The relationship of war remembrance to awakening is very interesting. As a 9, learning about horrific conflicts like the World Wars actually reinforced my indolence as a child. For example, I distinctly remember watching footage of the fire-bombing of Tokyo in the 2003 documentary The Fog of War and breaking into uncontrollable sobbing at the sight of the senseless violence against civilians, feeling certainty that no loving God would ever allow such a thing to happen. On another occasion I visited the World War II concentration camp at the Czech fortress of Terezín and saw a sad little underground altar where the Jewish residents had made their prayers. The thought that these people were subsequently shipped off to other camps around Central Europe and horribly abused and killed, their prayers to God unanswered, utterly shattered my heart. In such cases, remembering war caused me to forget Love. And yet, we know that part of the holy idea of Holy Love is that love is unconditional and non-localizable. In short, all is Love, including these horrific acts of war. Part of waking up as a 9 is accepting that this is true, even though my human mind and heart don’t understand how this could possibly be the case. Whenever a 9 discriminates between what is or is not love or lovable we drift further into indolence and sloth, as we fall into the delusion that world is cruel, dead, and devoid of Love, and the only things worth seeking are comfort and sleep to help numb away the pain of separation from Holy Love. When we start to remember that all is Love on the other hand, we start to wake up and take right action.
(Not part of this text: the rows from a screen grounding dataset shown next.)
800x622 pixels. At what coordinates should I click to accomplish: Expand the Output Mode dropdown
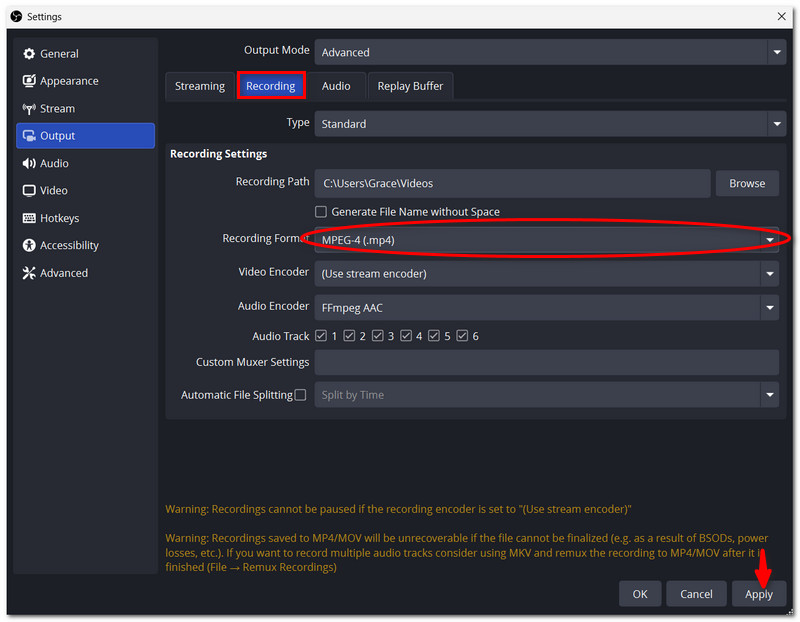coord(550,52)
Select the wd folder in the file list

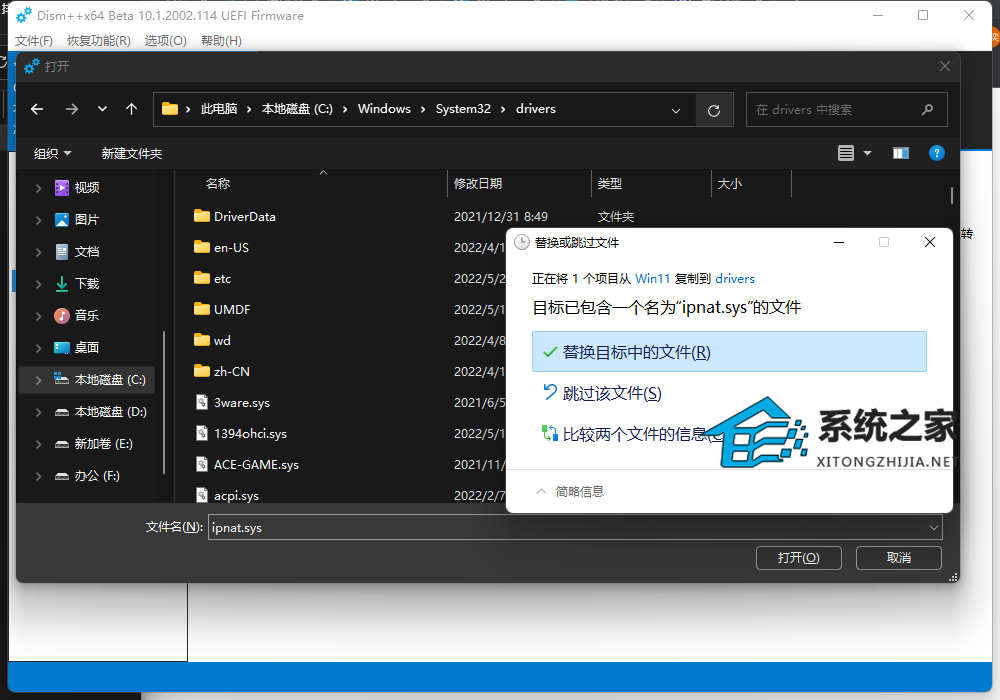[x=222, y=340]

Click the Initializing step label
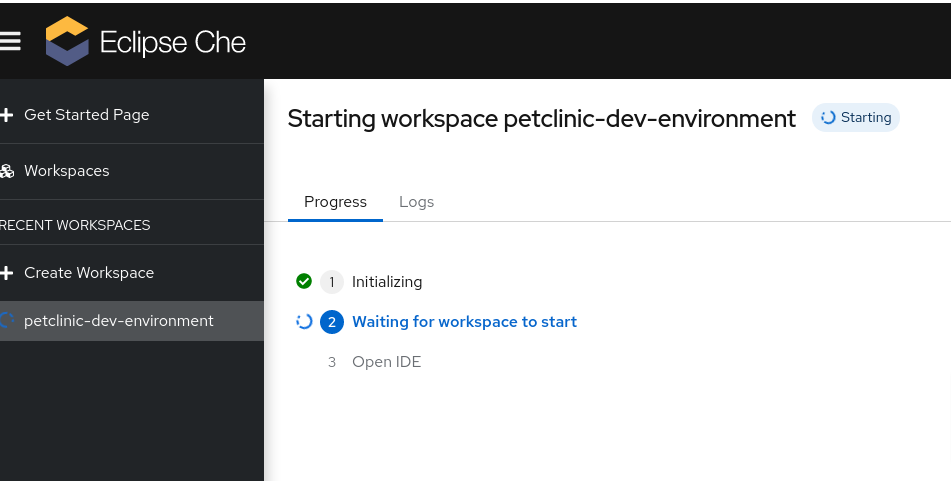[x=387, y=282]
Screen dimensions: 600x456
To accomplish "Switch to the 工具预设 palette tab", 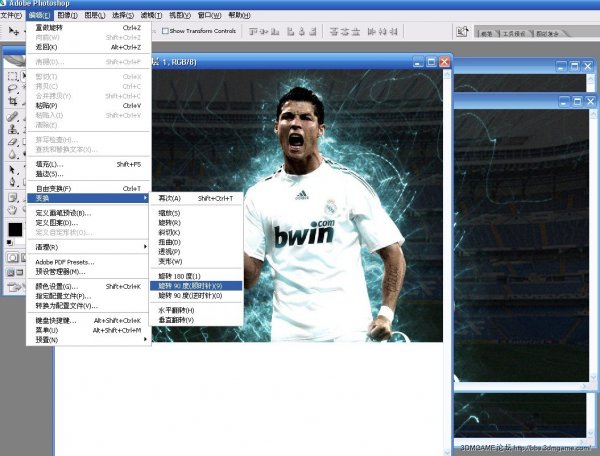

So on this Remembrance Day, I want to point to the redemptive quality of remembrance. Yes, Remembrance Day asks us to remember something that to the human ego seems utterly horrific, cruel, and devoid of Love. But we should not just remember the war that happened, we should go further and remember the most important thing of all – Love. We don’t have to understand it, and we certainly don’t need to explain it away, we just have to wake up and remember that all is Love – LEST WE FORGET.